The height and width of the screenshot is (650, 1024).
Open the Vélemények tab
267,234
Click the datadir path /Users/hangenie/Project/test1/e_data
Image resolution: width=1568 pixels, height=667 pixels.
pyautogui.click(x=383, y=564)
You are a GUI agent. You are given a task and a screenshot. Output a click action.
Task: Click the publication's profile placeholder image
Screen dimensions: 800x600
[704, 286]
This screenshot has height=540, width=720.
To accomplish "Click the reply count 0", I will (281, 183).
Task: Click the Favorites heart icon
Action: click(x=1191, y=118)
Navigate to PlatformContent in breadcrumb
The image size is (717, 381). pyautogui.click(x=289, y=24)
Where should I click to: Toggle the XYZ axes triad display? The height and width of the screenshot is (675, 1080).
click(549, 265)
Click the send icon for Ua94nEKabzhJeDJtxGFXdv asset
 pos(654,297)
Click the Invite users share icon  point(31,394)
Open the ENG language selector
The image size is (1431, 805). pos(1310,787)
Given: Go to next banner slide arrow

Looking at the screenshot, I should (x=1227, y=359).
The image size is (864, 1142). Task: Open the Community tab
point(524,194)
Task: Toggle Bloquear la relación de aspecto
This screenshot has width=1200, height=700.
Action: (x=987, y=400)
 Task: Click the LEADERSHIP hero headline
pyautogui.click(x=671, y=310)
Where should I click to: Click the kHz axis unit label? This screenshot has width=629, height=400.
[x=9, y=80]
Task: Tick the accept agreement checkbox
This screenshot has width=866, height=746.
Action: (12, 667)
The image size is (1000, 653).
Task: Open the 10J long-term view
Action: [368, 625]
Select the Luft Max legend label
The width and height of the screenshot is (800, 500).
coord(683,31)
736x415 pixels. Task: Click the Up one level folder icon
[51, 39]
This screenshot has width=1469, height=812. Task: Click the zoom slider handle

================

EXERCISE REQUIREMENTS. The full listing above should be reproduced exactly.

ANSWER.
The height and width of the screenshot is (650, 1024).
Open the Vélemények tab
267,234
Click the datadir path /Users/hangenie/Project/test1/e_data
Image resolution: width=1568 pixels, height=667 pixels.
pyautogui.click(x=383, y=564)
You are a GUI agent. You are given a task and a screenshot. Output a click action.
Task: Click the publication's profile placeholder image
Screen dimensions: 800x600
[704, 286]
This screenshot has height=540, width=720.
To accomplish "Click the reply count 0", I will (281, 183).
Task: Click the Favorites heart icon
Action: click(x=1191, y=118)
Navigate to PlatformContent in breadcrumb
The image size is (717, 381). pyautogui.click(x=289, y=24)
Where should I click to: Toggle the XYZ axes triad display? The height and width of the screenshot is (675, 1080).
click(549, 265)
Click the send icon for Ua94nEKabzhJeDJtxGFXdv asset
 pos(654,297)
Click the Invite users share icon  point(31,394)
Open the ENG language selector
The image size is (1431, 805). pos(1310,787)
Given: Go to next banner slide arrow

Looking at the screenshot, I should (x=1227, y=359).
The image size is (864, 1142). Task: Open the Community tab
point(524,194)
Task: Toggle Bloquear la relación de aspecto
This screenshot has width=1200, height=700.
Action: (x=987, y=400)
 Task: Click the LEADERSHIP hero headline
pyautogui.click(x=671, y=310)
Where should I click to: Click the kHz axis unit label? This screenshot has width=629, height=400.
[x=9, y=80]
Task: Tick the accept agreement checkbox
This screenshot has width=866, height=746.
Action: (12, 667)
The image size is (1000, 653).
Task: Open the 10J long-term view
Action: [368, 625]
Select the Luft Max legend label
The width and height of the screenshot is (800, 500).
coord(683,31)
736x415 pixels. Task: Click the Up one level folder icon
[51, 39]
This screenshot has width=1469, height=812. Task: Click the zoom slider handle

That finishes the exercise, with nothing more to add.